GIVEN RECORDS
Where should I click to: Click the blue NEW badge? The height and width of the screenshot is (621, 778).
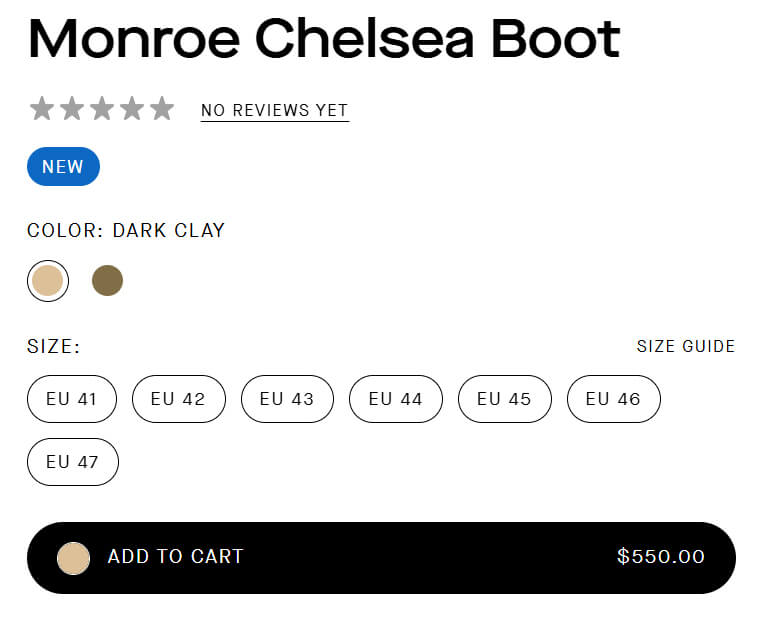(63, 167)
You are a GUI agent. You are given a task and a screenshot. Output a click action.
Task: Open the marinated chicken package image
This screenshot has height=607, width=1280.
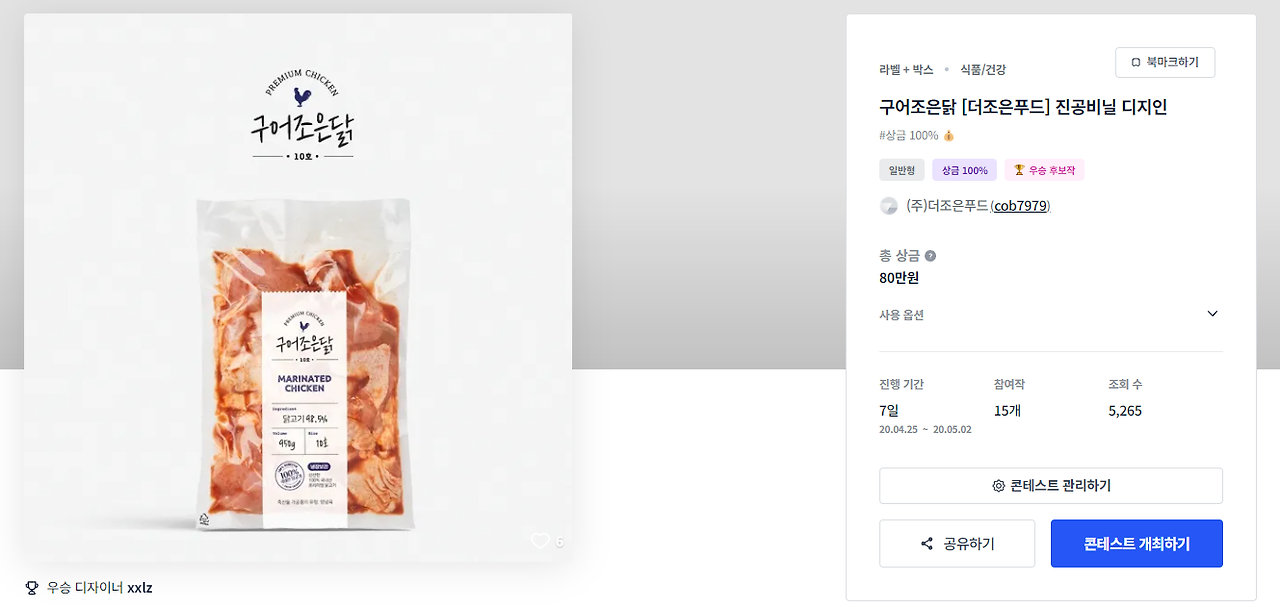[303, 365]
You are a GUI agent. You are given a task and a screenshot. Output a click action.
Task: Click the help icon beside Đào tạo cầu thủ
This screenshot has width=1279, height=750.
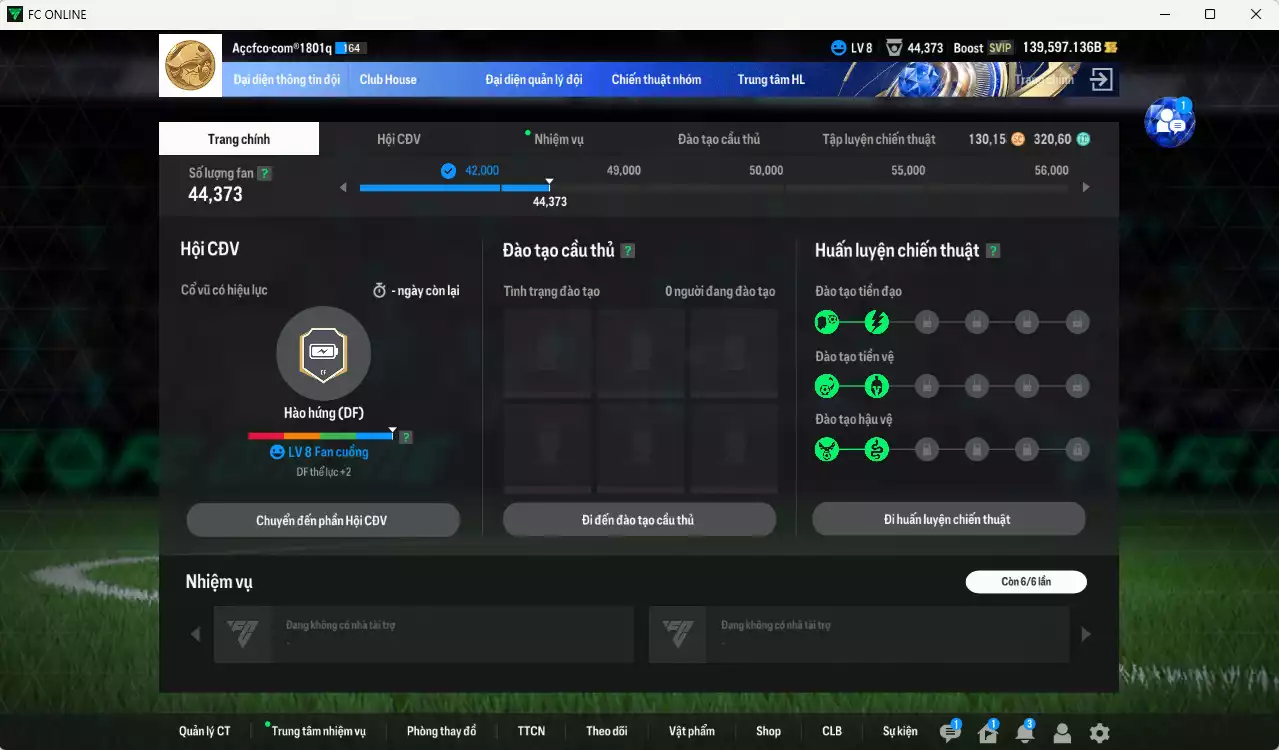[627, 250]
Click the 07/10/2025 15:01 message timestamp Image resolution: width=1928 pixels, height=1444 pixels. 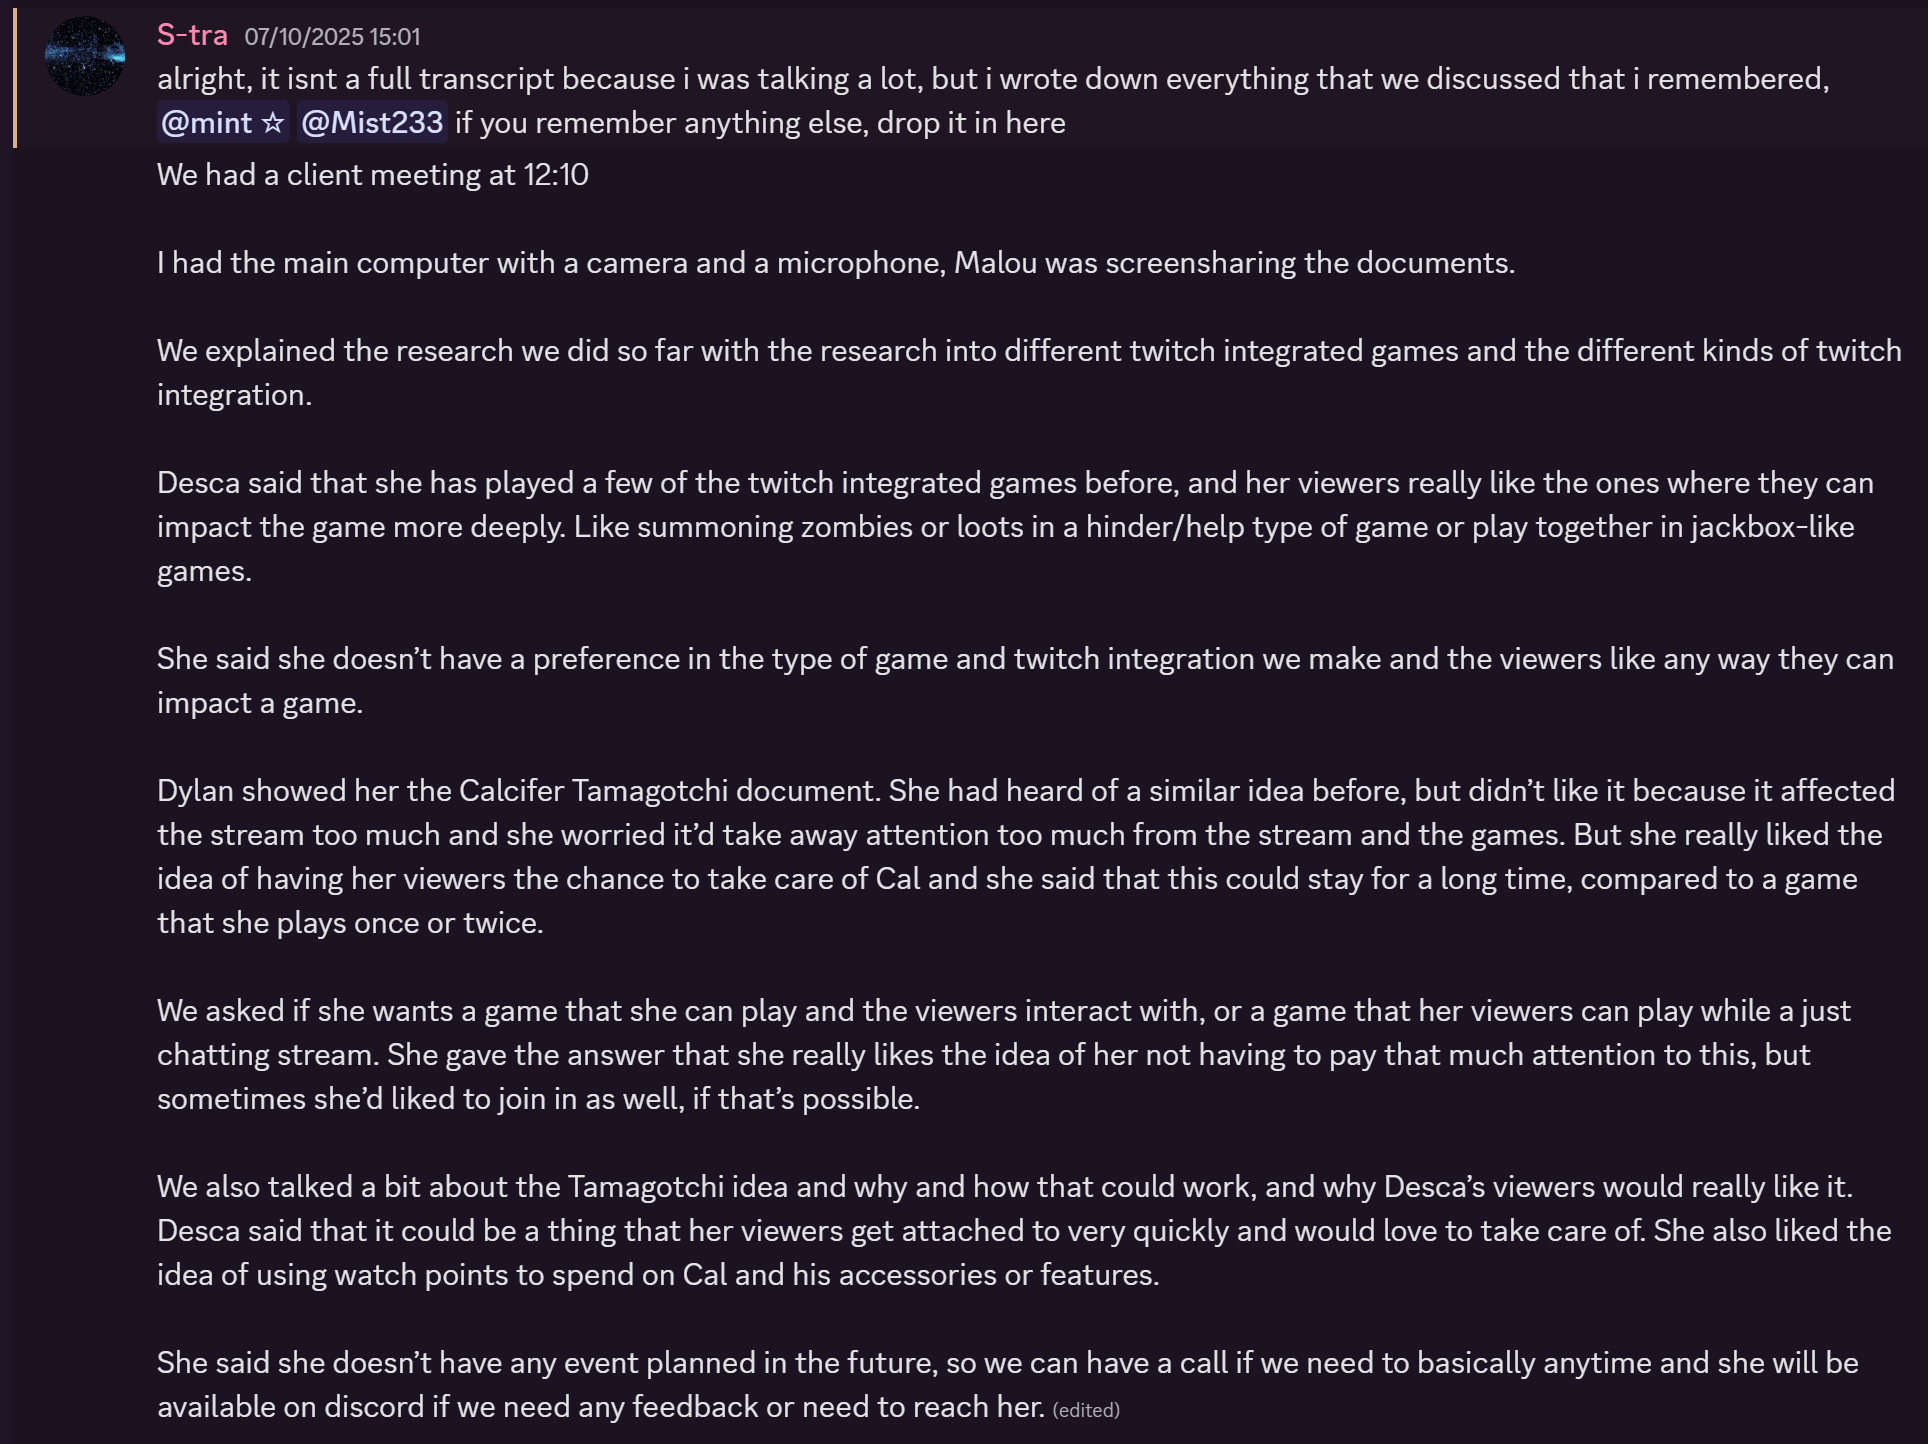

WHAT YOU NEED TO DO
Reproduce every entry above exactly, and omit the pictures.

COMPLETED TASK
Where should I click to: Click the blue NEW badge? The height and width of the screenshot is (621, 778).
(63, 167)
You are a GUI agent. You are given a task and a screenshot. Output a click action.
Task: Open the marinated chicken package image
This screenshot has height=607, width=1280.
[303, 365]
You are a GUI agent. You are given a task and a screenshot. Output a click action.
Task: Click the help icon beside Đào tạo cầu thủ
This screenshot has width=1279, height=750.
[627, 250]
Click the 07/10/2025 15:01 message timestamp Image resolution: width=1928 pixels, height=1444 pixels. 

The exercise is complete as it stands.